For Sydney’s electric railways the motor-cars will be equipped with four motors wound for 750 volts each, or with two motors would for 1500 volts, and capable of not only overcoming the train resistance, but of increasing also the speed of the train at the rate of a mile and a half per hour per second on the level. In twenty seconds the speed of the train could be increased to 30 miles per hour, whilst the brakes are designed to decrease the speed of the train one and three-quarter miles per hour per second – i.e., a train running at 35 miles per hour would be stopped by the brakes in 20 seconds.

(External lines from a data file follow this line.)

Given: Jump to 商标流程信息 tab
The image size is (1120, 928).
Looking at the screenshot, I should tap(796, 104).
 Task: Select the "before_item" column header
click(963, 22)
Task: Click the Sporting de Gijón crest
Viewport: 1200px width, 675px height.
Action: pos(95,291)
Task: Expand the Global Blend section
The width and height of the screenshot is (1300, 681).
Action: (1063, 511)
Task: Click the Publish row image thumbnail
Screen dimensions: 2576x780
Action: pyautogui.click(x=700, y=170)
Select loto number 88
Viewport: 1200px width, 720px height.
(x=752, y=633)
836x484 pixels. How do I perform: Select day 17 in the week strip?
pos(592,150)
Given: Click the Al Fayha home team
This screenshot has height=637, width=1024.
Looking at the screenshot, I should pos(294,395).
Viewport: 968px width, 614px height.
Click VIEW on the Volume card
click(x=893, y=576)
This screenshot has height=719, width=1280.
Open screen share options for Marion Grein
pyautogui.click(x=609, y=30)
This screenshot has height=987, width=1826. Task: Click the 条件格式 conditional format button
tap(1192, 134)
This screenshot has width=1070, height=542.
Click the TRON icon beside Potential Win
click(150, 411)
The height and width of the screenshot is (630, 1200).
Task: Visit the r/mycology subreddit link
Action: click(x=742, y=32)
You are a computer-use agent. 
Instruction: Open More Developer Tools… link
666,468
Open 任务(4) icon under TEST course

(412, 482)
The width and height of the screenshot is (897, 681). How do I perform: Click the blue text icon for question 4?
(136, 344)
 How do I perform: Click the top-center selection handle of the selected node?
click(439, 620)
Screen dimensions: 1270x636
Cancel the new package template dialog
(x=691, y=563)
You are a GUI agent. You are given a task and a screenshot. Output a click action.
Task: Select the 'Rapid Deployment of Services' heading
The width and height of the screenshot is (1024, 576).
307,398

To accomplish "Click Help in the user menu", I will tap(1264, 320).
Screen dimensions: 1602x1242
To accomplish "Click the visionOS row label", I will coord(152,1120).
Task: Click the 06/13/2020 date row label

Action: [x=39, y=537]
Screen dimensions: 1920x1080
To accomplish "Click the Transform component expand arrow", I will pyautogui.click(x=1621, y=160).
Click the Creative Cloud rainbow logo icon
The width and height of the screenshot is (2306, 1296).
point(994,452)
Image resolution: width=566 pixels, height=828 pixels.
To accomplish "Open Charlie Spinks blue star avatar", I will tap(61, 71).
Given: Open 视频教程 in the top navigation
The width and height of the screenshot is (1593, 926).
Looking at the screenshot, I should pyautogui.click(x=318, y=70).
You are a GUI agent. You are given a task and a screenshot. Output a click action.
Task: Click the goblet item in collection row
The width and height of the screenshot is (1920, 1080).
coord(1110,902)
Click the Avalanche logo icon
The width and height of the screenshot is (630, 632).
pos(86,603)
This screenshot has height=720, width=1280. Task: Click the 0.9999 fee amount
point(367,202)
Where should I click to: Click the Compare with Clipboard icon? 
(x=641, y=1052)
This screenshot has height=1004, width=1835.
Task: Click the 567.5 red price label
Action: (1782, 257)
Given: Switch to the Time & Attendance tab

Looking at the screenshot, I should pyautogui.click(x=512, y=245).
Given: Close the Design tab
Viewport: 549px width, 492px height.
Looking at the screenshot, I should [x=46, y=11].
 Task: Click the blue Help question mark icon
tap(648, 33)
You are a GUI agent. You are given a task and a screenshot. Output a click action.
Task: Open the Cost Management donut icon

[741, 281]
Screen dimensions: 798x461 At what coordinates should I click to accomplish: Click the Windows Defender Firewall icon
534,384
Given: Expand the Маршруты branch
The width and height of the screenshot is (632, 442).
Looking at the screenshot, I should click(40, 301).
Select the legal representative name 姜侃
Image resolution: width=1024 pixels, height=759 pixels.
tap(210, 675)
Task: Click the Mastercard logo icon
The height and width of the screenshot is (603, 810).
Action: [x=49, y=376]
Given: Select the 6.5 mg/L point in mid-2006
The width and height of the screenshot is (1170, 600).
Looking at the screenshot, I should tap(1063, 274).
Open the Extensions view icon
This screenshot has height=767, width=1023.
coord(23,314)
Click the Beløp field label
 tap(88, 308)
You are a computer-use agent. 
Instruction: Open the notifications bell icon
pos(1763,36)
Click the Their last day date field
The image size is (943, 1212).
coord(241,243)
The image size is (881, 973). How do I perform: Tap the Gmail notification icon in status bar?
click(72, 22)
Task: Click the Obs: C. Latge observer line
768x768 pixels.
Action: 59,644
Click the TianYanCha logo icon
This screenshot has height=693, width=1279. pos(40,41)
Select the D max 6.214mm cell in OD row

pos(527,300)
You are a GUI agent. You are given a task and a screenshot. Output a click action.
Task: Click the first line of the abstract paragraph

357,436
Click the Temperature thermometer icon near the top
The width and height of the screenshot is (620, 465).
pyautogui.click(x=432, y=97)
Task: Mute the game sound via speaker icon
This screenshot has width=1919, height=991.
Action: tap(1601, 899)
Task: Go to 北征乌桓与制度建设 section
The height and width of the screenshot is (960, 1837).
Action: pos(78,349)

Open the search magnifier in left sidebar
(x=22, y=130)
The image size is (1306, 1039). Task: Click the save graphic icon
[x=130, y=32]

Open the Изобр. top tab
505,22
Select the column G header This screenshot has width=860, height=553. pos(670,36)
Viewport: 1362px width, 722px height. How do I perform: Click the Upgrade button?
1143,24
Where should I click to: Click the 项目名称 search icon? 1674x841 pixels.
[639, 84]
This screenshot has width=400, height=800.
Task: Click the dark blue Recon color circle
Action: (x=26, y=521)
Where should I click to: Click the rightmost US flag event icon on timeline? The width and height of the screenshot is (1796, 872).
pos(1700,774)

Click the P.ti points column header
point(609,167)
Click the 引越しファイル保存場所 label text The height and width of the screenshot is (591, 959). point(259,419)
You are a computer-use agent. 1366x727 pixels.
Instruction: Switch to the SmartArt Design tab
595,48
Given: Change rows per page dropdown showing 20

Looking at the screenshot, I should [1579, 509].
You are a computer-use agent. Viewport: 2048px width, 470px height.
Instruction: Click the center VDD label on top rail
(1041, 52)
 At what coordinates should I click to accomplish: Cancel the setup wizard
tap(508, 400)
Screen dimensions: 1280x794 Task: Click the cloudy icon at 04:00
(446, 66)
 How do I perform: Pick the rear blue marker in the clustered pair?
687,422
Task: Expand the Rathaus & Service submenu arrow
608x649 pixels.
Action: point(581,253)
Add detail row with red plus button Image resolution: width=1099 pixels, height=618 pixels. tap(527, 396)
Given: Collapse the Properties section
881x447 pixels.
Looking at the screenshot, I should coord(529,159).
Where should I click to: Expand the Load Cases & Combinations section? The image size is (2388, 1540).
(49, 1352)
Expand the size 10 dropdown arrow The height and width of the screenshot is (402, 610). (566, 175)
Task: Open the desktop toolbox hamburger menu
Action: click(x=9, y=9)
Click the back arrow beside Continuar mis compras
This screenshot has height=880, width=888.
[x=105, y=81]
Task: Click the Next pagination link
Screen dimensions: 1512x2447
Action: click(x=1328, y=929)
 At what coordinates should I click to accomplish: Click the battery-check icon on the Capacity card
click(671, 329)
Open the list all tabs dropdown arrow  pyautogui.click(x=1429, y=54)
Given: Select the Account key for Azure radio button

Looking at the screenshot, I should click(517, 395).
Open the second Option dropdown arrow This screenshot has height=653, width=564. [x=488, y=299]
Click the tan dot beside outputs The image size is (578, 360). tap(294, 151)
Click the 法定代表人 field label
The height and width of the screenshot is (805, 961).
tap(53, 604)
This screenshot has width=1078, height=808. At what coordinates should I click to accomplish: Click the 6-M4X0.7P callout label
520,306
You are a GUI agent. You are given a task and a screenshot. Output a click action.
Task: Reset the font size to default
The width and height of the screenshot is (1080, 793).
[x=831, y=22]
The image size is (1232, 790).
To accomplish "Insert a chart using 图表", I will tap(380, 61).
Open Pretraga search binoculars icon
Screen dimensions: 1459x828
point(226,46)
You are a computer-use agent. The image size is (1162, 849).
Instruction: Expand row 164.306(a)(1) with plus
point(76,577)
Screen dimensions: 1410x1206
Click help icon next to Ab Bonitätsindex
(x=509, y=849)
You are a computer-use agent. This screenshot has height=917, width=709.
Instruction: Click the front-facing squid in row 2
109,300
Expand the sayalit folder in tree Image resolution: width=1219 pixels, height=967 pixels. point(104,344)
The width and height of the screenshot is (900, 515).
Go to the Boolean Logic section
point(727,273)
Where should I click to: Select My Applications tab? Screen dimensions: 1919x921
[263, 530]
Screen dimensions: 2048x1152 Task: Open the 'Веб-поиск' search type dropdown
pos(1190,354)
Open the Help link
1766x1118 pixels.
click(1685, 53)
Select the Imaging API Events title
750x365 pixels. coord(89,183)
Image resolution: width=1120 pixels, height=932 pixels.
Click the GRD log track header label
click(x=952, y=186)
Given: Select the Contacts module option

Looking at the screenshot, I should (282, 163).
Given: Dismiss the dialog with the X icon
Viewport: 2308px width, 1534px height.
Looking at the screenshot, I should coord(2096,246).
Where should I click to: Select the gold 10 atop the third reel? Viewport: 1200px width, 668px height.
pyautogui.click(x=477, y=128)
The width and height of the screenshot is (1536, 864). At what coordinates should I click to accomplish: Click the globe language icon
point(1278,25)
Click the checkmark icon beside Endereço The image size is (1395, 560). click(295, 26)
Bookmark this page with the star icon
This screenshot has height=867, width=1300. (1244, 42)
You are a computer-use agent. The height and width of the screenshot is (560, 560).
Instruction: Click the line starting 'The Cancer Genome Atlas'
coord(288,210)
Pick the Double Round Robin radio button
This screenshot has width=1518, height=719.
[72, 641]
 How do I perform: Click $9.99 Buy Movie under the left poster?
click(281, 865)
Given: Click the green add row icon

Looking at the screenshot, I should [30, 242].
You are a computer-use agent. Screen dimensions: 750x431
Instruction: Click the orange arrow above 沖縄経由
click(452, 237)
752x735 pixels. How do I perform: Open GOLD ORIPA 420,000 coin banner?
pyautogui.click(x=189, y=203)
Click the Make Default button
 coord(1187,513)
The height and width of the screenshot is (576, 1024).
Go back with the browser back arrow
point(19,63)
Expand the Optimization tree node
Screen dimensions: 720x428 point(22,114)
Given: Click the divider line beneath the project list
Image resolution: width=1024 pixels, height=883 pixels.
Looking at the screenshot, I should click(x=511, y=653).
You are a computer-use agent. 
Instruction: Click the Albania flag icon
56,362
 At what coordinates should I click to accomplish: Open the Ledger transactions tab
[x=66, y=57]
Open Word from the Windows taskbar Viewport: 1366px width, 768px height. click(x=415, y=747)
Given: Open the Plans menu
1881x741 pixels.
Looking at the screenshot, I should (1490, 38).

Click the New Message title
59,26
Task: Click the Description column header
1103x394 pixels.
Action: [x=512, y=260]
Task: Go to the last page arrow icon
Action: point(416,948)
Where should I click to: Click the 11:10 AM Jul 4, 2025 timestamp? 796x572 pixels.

THE next factor which enters into the time of journey is the length of stop at each station. This depends chiefly upon the routine of the travelling public, so that those entering or leaving the cars or the station do not come into conflict. The designs of the car and of the station entrances and exits are thus essential factors. In the car the doors should be arranged to ensure rapid ingress and egress, and the essential in such a car is to encourage alighting passengers to gather about a door before the train comes to a stop. Efficient car lighting and platform lighting also assists quick passenger movement. The new all-steel cars now being constructed have a weight of 105,000lb for motor cars and 83,000lb for trailer cars, seating 79 and 83 passengers respectively; but, including standing passengers, the cars will each accommodate 120, or about 1000 passengers per eight-car train. Each car will have two doors on either side 5ft 10in wide; Three passengers can leave the carriage abreast, and it is anticipated that the time taken in stops at each station will not exceed 20 seconds, except at Wynyard-square, where 30 seconds may be taken. On the London tubes a normal station stop is from 10 to 15 seconds, whilst the average stop of 25 consecutive trains at one of the busiest stations in the evenings rush hour was 22 seconds.
HAVING determined on the grades and curves of the railway, the horse-power and characteristics of the electric motors, the design of the rolling stock and station entrances and exits, the speed of the train at any point and the time of journey for any distance can be ascertained. From Bay-road station to Wynyard-square station the time taken will be seven minutes eleven seconds, whilst from Bay-road to Central Station the time occupied will be twelve minutes, including station stops, the distance covered being four miles. The average running speed, including stops, will be twenty-four miles per hour, and the train will reach its maximum speed of about forty miles per hour just after passing over the main pier at Dawes Point, where shown in the picture.